Mr Beard believes new evidence published by writer Carol Ann Lee in her book, A Fine Day For A Hanging: The Real Ruth Ellis Story, could be the basis for a fresh appeal.
The book was published four years after Georgina, Mr Beard’s mother, died of cancer in 2001.
He said: “Mum was fighting for a pardon from the court and for an apology that the sentence was wrong.
“Before she died, she found out Ruth was not going to get a reprieve.
“But then Carol published her book and, with the new evidence, there is a case to look at the case again.
“It would be a submission of the new evidence, in a way it has not been done before, to show she was not represented by a competent barrister.”
He said the jury at his grandmother’s trial wasn’t told that she had an accomplice, Desmond Cussens, who got her drunk, gave her a gun and drove her to shoot Blakely at a pub in London.
Neither did they know that 10 days before she shot Blakely, he had punched her in the stomach – causing her to miscarry their baby.
It was the culmination of years of abuse, Ms Lee said.
She added: “I have a lot of sympathy for Ruth. The relationship with Blakely was abusive, physically and mentally.
“But at the time that Ruth was tried, there was no plea of diminished responsibility. That came in as a direct result of her case.
“Had that case happened a few years later she would not have been found guilty of murder and she would not have been hanged.”
She was executed at Holloway Prison on July 13, 1955, aged 28.

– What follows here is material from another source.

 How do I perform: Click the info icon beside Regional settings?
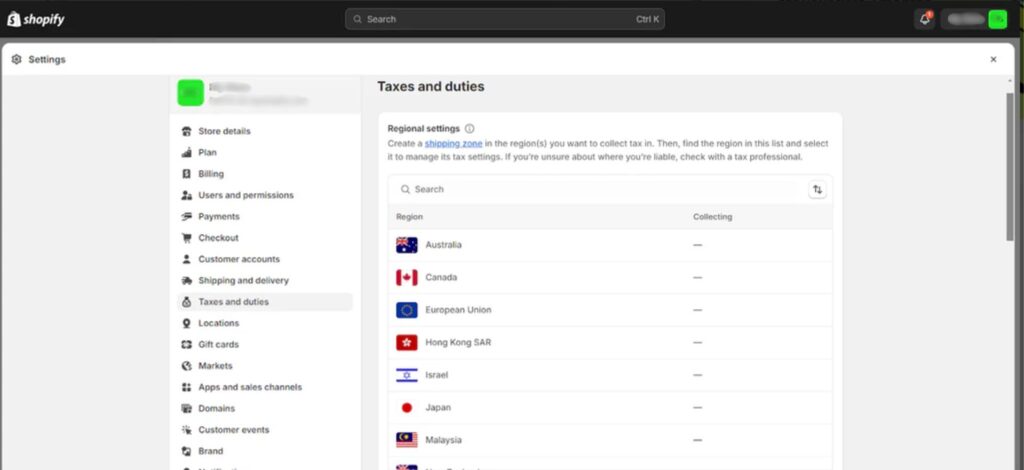click(470, 129)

Mr Beard began researching his grandmother’s case after stumbling upon a play about her life, Follow Me, at the Edinburgh Festival in 2007.
Tonight Mr Beard, from London, will complete a four-night run, directing his own version of the play.
He said: “I came to the conclusion the justice system let her down.
“Had she been given life, she would have been out today. My mum would have had a life with her and everything would’ve been different.”
A spokesman for the Criminal Cases Review Commission said any evidence would have to shed “significant new light” on the case.